Digital product design often falls quickly into the design of UI controls. Teams sometimes default to the most visible and most salient part of a system, the user interface — text, icons, buttons, form fields, and scrolling panels that make up a digital experience.
But UI isn’t the whole story.
In fact, the best way to think about UI is framing user interface(s) as the visible top of a big collection of decisions and artifacts.
Let us show you the Helpfully digital product stack and how those artifacts interact to deliver a quality product experience. We’ve been at this a long time, and we’ve continued to evolve our product thinking and product deliverables over the epochs of design.
The UI - The interface controls themselves. The stuff ‘underneath’ the user’s fingers or mouse pointer, that serve as the inputs and outputs of the system.
Screen flows - Teams build interfaces through a series of screens or pages (or at least ‘states’ if we’re being fully generic). The screen flows are visible by the users, though almost by definition, the user can’t see them all at once. The screen flows can be linked in a variety of ways. Progress bars, breadcrumbs, or menus indicate the screen flow, allowing linear or nonlinear paths.
Features - Features are the named list of things that users can accomplish in a system. Some tools include a lot of features, while other tools only include a single feature. Features are what a design and development team talk about when prioritizing what to do next.
Conceptual Model - The controlling metaphor for a tool. Simple tools (or naive teams) sometimes just use the system model — the technological way that the software works the back-end — and build the UI on top of it. This isn’t usually a good idea, but for some simple tools, or for an MVP, it might work. But good software often includes a conceptual framing that’s closer to what’s in a person’s head, even when the user’s idea of how the thing works is quite different than how the databases are connected and named.
Design System - The design system is invisible to users. It’s a resource for the design and development teams and is the collection of all of the approved UI elements that can be used, and the recipes or rules to combine them.
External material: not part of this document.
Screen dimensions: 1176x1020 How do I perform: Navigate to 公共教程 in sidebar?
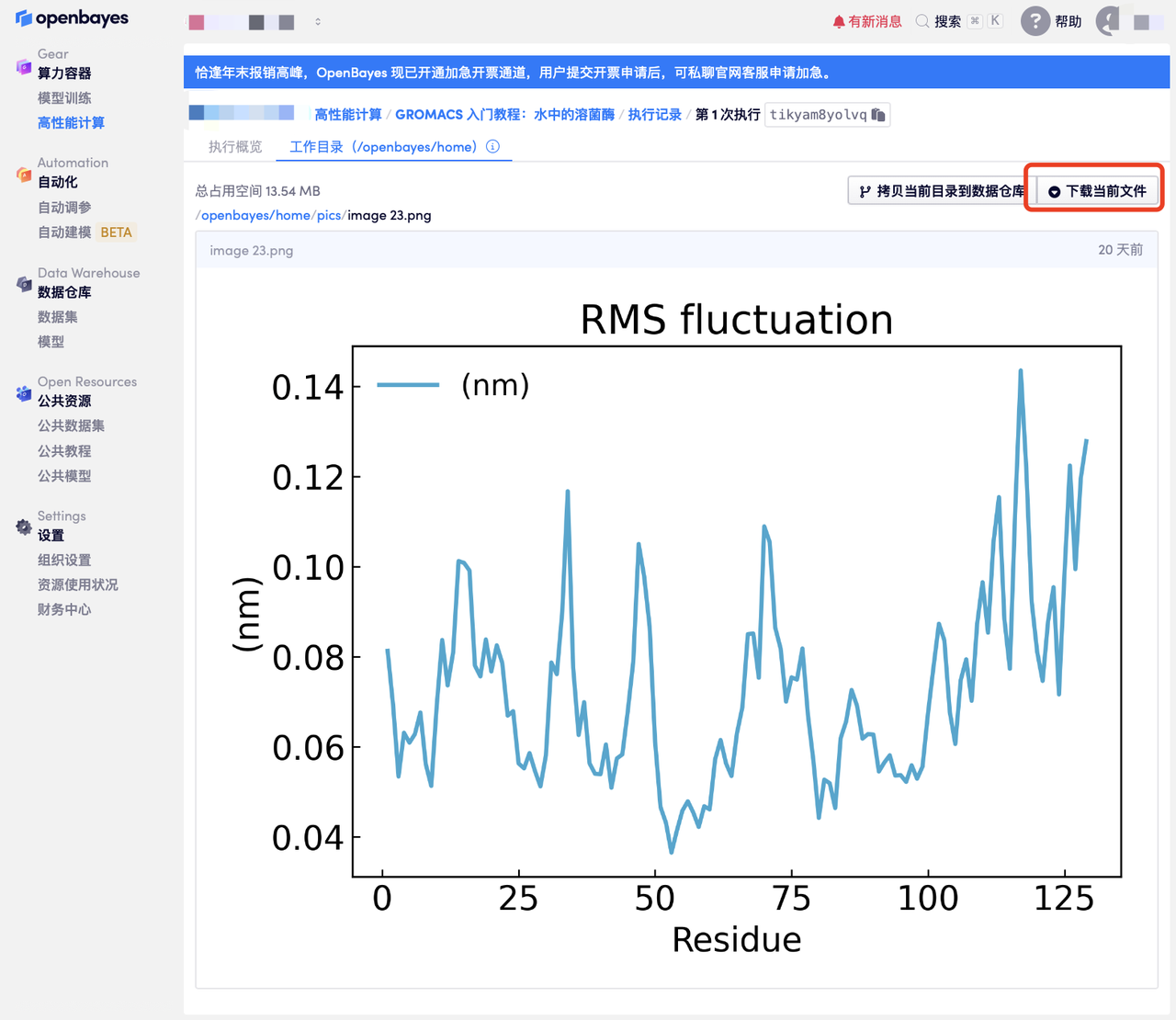point(64,451)
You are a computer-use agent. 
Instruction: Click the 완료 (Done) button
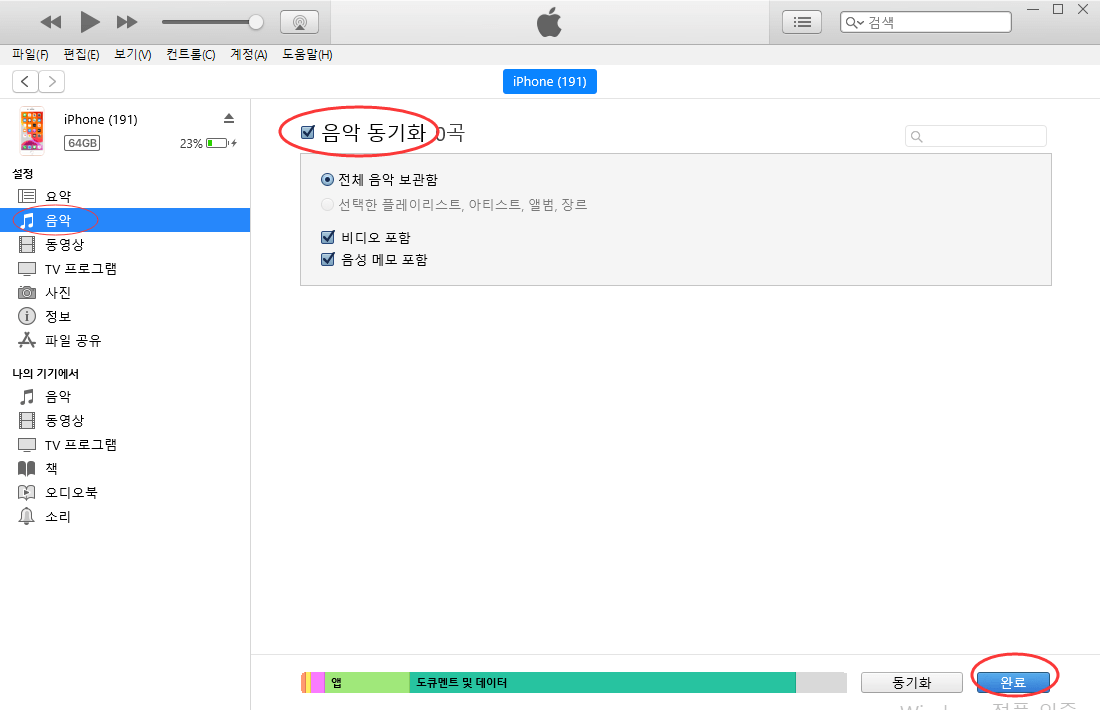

A thorough design system includes the granular elements and the ways to create features, screens/pages, and flows. Other terms for this include ‘human interface guidelines’ (HIG) or ‘UI library’.
Magic Moments - A way to make digital products feel special is to put in extra work into a UI element, for example making a really nifty toggle switch, or a great opening animation while the screen loads. Teams can and should create a list of their magic moments for their tool. Some magic moments can be UI elements, other situations will require teams to focus on making a certain flow ‘magical’.
Requirements - Requirements represent what a system should do. Requirements are what design and development teams invent and manage. While the feature that ‘answers’ a requirement is what a user can work with. Requirements are invisible to users, but are often easy to infer from the features they see and use.
We’ll come back later to talk about what’s beyond the system itself, the water that surrounds the iceberg of the product. The business model, product strategy, customer journey, and other factors shape what product teams do, even as they’re best considered as outside of the product itself.